2003-12-05 Thread Arie Folger
My fonts (incl. TT fonts from MS) seem properly installed, as a host of 
applications use them, yet, although I can display all kind of fonts in kde 
apps, they will only print in one font, no matter my settings. The font is an 
unidentified sans serif font (perhaps Arial, as I can also print Hebrew, and 
didn't install Culmus). OOo is will to print in other fonts, as well, 
although it get picky with Hebrew when printing directly. PDFs by OOo are 
always OK, whereas pdfs by KOffice have the same problems as the printed 
pages.

In short:

* I use kde 3.1.4 on fedora with the latest stable koffice (1.2.x). The fonts 
are those that are necessarily on the system plus some ms webfonts. OOo is 
1.1.0-6.
* All desired fonts can be used in just about any application on screen, so 
the fonts seem properly installed.
* My locale includes ctype=he_IL.utf8 and thus I can print Hebrew from kde 
apps.
* qtconfig was used to check embed fonts when printing.
* Why won'r kde print with anything else then that sans serif font?
* I wrote to [EMAIL PROTECTED] (IIRC) about the OOo issues, but got no 
response yet. I am, however, not asking about it now, I merely mentioned it 
as it shows where the fonts do and where they don't work.

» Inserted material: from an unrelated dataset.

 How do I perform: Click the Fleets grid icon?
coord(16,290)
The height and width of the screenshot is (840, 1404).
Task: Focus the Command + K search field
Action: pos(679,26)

My guess is that it may have something to do with the lack of afm files for 
the TT fonts, so that ghostscript can't handle it. Yet, the font directory 
with the TT fonts is recognized by the KDE font installer (installed as 
root), so those files should exist. OOo may use its own, 
ghostscript-independent system for generating the PDFs, which is why those 
are not affected.

Thanks for any help,

Arie Folger
-- 
It is absurd to seek to give an account of the matter to a man 
who cannot himself give an account of anything; for insofar as
he is already like this, such a man is no better than a vegetable.